-- start Given data --

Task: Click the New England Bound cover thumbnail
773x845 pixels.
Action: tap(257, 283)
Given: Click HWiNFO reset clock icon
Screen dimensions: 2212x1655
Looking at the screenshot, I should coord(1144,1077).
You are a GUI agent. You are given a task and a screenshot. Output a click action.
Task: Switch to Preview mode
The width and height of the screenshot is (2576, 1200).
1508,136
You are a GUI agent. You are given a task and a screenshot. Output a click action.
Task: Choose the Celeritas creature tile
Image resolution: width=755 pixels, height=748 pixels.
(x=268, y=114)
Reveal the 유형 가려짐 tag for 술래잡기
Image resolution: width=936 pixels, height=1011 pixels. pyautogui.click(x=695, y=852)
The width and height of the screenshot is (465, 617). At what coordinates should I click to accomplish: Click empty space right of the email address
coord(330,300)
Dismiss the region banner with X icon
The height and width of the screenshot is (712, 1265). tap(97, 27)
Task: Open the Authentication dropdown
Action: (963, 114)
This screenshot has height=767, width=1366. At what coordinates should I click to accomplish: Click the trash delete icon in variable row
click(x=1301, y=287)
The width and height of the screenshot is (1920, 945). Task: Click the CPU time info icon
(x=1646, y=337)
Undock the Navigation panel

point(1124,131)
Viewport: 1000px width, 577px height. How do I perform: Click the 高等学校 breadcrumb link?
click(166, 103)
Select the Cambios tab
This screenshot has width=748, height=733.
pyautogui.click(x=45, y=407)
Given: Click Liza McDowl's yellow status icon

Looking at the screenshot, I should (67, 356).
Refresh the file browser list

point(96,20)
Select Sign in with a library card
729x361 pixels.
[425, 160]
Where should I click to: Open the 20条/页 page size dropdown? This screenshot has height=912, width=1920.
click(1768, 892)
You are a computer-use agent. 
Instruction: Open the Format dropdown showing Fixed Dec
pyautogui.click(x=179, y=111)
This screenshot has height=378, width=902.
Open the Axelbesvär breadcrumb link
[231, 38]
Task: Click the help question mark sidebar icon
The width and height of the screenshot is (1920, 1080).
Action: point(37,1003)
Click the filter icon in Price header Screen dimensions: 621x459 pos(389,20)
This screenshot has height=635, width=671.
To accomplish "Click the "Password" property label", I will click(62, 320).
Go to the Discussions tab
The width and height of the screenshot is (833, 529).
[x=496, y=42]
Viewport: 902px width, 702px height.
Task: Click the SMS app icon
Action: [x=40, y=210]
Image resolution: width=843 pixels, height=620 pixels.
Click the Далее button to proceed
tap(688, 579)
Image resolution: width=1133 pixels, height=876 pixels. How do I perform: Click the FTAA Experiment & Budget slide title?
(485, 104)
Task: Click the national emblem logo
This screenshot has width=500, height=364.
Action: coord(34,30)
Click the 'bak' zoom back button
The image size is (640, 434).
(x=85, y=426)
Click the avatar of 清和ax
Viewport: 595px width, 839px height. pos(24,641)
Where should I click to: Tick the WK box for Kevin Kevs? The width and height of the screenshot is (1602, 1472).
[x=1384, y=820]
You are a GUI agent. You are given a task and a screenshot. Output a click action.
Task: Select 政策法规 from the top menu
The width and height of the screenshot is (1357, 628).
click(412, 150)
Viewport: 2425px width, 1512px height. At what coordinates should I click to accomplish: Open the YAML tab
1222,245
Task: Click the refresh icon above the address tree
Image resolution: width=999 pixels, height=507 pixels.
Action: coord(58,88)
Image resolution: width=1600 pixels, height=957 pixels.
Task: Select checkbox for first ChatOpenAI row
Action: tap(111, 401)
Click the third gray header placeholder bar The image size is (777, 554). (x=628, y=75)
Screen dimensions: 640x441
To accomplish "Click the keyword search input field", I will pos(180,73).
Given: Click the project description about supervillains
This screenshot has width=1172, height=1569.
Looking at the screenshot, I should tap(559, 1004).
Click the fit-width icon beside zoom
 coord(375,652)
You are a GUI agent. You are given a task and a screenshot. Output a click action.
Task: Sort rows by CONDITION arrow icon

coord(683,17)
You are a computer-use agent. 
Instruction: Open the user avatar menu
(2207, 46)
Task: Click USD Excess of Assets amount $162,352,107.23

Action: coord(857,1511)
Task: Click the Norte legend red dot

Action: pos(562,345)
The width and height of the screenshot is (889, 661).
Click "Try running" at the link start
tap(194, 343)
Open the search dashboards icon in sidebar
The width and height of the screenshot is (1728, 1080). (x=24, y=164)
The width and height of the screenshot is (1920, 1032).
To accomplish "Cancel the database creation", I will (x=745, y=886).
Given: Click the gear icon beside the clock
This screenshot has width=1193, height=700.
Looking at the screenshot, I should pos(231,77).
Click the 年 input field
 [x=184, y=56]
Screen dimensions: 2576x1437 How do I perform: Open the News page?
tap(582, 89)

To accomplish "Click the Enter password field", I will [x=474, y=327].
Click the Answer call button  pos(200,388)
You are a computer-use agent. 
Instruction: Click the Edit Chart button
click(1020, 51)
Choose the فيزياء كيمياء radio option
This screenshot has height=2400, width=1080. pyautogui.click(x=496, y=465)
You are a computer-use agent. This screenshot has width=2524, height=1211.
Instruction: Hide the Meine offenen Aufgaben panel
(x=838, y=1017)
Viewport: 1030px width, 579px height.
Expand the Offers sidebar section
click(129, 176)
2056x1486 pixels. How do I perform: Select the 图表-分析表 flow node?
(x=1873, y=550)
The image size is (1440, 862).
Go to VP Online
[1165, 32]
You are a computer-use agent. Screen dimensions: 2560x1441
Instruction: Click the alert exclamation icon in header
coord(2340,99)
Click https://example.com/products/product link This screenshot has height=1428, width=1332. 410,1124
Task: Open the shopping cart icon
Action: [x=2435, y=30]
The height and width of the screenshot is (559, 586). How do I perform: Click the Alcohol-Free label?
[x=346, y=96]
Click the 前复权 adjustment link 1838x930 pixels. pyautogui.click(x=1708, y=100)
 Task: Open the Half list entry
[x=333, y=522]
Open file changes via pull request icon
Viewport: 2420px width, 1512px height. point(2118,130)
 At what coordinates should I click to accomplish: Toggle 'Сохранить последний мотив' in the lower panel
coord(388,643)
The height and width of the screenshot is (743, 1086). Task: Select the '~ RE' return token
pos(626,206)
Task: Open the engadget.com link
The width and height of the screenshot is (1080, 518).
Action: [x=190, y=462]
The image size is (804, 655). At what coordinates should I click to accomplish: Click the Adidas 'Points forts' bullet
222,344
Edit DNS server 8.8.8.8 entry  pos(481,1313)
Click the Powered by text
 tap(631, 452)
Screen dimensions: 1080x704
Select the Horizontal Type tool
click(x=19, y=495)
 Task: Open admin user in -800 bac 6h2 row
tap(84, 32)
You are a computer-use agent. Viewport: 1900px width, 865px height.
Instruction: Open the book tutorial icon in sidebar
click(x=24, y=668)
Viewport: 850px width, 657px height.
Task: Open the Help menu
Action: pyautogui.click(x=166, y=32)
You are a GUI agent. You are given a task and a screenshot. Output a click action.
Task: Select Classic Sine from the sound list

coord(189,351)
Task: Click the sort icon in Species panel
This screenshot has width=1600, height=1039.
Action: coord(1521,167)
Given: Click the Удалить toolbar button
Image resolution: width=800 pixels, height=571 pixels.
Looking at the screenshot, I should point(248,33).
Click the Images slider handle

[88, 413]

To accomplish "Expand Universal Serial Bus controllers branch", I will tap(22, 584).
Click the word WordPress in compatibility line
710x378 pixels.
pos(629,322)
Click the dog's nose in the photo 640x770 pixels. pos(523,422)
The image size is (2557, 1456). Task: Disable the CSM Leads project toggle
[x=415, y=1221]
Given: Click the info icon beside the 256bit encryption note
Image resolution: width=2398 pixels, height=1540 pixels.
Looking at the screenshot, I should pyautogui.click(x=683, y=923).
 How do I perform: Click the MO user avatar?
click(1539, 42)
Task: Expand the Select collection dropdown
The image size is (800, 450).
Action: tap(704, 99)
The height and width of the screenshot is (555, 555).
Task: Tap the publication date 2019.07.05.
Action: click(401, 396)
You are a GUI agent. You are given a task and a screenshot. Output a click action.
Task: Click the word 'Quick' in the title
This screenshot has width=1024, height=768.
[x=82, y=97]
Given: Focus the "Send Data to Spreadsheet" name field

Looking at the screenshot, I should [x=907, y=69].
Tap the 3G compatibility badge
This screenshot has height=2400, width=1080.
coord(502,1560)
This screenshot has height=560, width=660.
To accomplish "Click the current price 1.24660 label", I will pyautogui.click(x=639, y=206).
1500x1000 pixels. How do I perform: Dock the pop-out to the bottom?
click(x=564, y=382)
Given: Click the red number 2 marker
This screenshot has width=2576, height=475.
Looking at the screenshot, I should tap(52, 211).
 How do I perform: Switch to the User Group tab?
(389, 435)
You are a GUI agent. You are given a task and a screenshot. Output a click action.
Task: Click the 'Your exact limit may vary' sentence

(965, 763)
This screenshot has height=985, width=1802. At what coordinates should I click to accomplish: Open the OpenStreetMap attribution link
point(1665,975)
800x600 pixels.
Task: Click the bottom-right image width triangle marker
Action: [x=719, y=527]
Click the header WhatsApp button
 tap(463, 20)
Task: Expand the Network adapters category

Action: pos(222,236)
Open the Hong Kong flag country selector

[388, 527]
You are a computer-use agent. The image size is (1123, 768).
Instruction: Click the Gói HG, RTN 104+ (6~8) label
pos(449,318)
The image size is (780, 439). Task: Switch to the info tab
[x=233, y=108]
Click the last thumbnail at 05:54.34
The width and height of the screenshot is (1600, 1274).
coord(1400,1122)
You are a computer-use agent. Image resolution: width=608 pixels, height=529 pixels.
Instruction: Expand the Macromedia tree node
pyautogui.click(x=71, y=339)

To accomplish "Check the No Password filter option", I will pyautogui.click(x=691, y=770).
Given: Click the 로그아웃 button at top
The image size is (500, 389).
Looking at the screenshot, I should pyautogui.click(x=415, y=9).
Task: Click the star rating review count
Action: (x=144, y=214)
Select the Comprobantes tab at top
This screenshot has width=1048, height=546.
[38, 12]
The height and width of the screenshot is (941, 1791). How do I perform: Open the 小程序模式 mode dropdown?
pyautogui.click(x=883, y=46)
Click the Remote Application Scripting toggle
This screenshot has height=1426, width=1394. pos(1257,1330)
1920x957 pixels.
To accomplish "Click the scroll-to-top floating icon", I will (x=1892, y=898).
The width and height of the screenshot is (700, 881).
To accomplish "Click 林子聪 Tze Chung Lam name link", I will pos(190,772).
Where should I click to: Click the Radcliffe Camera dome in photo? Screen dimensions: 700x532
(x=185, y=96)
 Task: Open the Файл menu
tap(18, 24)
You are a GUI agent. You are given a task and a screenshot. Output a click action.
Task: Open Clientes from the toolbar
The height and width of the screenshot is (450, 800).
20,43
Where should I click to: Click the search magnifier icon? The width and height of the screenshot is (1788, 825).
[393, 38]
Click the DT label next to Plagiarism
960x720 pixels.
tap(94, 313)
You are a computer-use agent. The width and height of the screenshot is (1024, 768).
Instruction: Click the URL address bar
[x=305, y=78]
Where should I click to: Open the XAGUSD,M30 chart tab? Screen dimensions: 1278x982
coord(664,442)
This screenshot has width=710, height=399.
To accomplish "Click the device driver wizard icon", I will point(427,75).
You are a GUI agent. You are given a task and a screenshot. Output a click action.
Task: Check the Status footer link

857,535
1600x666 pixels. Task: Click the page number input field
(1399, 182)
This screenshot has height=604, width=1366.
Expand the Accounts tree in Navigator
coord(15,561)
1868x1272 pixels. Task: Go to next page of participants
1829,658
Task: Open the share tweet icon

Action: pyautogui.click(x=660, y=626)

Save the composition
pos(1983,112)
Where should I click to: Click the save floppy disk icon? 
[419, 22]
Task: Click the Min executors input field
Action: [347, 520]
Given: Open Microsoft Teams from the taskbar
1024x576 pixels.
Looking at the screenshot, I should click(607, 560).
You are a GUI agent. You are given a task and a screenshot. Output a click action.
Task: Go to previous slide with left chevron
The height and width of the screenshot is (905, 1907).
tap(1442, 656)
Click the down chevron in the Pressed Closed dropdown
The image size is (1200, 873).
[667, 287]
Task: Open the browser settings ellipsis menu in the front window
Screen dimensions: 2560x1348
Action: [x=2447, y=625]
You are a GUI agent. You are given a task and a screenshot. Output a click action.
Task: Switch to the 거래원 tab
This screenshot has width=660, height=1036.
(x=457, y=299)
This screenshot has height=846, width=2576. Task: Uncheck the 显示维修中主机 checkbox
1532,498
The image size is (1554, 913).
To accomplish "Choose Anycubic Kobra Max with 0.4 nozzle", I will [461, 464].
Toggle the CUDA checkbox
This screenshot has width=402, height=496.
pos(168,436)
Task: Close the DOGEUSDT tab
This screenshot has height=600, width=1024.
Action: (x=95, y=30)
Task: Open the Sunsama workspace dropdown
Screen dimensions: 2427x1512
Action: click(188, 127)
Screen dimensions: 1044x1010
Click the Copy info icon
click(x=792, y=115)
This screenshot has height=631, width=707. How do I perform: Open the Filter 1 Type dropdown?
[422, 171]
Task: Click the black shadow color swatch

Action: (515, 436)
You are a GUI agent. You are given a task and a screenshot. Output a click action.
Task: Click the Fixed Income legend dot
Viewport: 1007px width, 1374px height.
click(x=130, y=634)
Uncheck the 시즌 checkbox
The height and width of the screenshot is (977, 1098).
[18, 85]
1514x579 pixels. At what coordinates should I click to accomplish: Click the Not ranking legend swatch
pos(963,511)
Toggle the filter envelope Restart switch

-- end Given data --

- [The exercise] Copy the lines of the material above from the line with "will [x=474, y=327]." to the line with "click(129, 176)", both included, without any changes.

- [Result for this exercise]
To accomplish "Click the Enter password field", I will [x=474, y=327].
Click the Answer call button  pos(200,388)
You are a computer-use agent. 
Instruction: Click the Edit Chart button
click(1020, 51)
Choose the فيزياء كيمياء radio option
This screenshot has height=2400, width=1080. pyautogui.click(x=496, y=465)
You are a computer-use agent. This screenshot has width=2524, height=1211.
Instruction: Hide the Meine offenen Aufgaben panel
(x=838, y=1017)
Viewport: 1030px width, 579px height.
Expand the Offers sidebar section
click(129, 176)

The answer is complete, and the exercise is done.